Regardless of what your company manufacturers or which business customers you build things for, the company is in business to make money. Without a return on your investment, it can't stay afloat and continue to serve the customers you do.
But simply generating more revenue won't get the job done, especially with the rising costs of raw materials. You won't make that up in volume alone. You need to know how efficient your marketing efforts are, what a good ROI ratio for manufacturing is, and how to increase your marketing ROI through inbound marketing.

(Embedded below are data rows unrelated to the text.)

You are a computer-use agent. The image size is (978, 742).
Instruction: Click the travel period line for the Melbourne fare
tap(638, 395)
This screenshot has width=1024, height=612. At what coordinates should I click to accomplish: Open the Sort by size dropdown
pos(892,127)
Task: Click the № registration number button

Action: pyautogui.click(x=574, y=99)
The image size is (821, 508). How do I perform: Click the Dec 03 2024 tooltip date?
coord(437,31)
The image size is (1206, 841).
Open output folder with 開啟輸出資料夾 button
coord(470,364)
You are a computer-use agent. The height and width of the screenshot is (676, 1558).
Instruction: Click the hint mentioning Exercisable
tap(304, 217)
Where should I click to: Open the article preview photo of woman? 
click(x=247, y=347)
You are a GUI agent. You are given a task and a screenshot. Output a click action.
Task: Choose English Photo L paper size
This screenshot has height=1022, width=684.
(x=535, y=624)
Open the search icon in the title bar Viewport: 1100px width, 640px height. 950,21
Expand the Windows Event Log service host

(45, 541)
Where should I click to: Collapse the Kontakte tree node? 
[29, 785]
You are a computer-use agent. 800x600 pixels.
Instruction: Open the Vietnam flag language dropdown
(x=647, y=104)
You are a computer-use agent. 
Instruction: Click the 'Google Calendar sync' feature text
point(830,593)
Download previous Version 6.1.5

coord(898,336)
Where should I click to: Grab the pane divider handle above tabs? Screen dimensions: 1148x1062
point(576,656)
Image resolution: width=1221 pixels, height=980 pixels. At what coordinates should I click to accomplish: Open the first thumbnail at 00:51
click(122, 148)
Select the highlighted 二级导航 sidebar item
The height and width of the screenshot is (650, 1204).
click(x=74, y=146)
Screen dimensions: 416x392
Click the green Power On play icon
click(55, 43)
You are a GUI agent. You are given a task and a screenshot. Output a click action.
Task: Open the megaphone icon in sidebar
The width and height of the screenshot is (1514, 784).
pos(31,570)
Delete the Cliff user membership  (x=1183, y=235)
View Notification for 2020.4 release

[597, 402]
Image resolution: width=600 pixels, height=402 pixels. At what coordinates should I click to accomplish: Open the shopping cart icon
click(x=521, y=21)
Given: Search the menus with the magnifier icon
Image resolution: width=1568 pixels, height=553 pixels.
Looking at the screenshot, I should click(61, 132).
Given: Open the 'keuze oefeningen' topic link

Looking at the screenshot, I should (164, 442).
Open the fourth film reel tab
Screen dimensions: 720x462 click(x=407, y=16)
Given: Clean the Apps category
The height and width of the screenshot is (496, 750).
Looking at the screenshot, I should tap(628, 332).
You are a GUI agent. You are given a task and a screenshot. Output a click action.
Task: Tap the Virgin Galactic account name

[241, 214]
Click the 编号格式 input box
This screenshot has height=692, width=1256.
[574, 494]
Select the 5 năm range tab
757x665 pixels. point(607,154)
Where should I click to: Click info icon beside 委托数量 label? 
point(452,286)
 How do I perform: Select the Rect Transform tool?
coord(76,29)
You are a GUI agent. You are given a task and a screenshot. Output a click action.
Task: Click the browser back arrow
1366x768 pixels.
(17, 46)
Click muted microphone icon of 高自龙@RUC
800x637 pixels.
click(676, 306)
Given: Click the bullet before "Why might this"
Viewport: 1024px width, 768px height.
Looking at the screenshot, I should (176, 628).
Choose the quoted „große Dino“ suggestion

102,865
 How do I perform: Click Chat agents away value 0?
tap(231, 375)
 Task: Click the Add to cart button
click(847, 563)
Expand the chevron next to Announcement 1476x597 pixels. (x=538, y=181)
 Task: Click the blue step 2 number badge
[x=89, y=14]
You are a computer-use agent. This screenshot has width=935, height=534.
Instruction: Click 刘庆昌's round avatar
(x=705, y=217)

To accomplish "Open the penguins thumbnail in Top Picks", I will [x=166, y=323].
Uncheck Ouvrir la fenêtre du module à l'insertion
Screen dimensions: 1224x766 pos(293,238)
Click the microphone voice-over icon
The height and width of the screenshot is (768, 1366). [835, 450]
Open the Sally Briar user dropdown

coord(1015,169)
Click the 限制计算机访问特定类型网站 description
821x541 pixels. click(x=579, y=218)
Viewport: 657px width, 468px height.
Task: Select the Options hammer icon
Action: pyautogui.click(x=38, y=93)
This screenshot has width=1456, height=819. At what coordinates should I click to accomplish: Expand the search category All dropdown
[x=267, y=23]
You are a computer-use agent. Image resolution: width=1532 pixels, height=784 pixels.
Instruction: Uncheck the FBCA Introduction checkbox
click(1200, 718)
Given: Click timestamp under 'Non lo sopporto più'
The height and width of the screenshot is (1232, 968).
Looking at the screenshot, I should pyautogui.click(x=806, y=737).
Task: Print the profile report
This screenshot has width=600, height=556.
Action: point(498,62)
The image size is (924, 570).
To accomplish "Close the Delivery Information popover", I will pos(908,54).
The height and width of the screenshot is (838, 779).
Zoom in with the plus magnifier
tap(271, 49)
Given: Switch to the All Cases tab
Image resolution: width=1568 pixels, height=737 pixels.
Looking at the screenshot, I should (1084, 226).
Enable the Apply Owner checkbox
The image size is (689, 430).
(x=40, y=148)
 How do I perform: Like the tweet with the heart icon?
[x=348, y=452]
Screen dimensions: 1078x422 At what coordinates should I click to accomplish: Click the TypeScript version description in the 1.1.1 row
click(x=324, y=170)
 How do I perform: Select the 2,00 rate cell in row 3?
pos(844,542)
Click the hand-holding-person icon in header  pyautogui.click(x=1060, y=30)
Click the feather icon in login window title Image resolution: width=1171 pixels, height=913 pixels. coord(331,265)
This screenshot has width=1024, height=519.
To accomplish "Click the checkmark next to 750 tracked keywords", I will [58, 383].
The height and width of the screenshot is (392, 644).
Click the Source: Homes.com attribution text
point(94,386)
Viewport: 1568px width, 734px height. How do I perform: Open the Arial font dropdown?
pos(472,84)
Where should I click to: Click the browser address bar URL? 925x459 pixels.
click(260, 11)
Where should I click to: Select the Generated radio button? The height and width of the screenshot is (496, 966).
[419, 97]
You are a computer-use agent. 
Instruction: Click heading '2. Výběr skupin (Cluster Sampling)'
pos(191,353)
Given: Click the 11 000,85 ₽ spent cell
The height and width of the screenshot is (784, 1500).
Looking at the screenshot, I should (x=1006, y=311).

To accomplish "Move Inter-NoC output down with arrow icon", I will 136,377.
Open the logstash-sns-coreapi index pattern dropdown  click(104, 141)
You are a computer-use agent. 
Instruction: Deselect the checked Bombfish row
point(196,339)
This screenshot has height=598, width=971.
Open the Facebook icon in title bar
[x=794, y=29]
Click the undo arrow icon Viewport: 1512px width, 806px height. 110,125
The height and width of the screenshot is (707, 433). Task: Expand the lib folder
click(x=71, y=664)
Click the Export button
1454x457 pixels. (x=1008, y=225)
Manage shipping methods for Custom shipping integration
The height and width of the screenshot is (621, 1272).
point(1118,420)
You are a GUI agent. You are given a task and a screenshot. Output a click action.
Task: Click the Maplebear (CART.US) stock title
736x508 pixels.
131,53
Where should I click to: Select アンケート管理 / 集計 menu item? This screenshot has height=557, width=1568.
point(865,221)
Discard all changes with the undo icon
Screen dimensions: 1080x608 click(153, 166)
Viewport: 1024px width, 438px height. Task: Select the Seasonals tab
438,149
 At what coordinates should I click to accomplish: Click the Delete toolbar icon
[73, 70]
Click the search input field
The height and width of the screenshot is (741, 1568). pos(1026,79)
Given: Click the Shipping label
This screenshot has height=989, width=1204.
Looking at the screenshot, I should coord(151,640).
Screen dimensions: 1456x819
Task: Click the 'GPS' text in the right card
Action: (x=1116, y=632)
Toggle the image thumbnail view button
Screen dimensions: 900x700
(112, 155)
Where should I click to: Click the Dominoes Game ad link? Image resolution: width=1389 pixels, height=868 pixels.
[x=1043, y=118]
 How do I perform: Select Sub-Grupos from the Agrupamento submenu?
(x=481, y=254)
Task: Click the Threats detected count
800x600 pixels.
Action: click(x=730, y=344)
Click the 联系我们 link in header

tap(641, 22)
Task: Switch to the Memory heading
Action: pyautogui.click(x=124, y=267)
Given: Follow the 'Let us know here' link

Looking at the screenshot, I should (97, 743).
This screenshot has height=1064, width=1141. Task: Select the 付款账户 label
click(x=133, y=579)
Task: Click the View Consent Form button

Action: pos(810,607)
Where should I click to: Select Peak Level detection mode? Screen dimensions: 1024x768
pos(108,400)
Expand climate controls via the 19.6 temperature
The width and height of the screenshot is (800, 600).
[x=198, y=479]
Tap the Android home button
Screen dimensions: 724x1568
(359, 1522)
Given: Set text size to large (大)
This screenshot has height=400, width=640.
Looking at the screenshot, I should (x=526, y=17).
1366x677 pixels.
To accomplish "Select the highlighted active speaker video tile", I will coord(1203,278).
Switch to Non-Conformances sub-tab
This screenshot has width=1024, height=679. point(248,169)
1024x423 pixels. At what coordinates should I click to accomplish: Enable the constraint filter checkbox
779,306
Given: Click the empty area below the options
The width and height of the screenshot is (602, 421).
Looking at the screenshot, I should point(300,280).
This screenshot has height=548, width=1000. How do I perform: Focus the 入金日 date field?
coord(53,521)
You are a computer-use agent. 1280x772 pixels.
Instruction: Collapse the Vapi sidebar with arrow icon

How to Calculate Your Manufacturing ROI Ratio
The ratio is acquired in two steps.
- Total revenues - initial investment = net income
- Net income / divided by the cost of that investment = ROI
If you invest 1000 and make 1500 in total, you have a net income of 500. That 500 divided by 1000 is 50%. Write that as a ratio, and you have 2:1. While the percentage form is more common, it can be helpful to look at it as an actual ratio because 2:1 means for every $1 you spend, you have a $2 net gain. Not too bad. But is it enough?
Why Manufacturing Is Different
Manufacturing can get a little tricky. You have a lot of upfront investments in equipment. Sometimes you have to buy raw materials well before you need them to get the best price or avoid shortages. You have to take care of your customers to keep those accounts.
On top of that, you have R&D. These things pay you back over time. But those first few years, you might be making no returns.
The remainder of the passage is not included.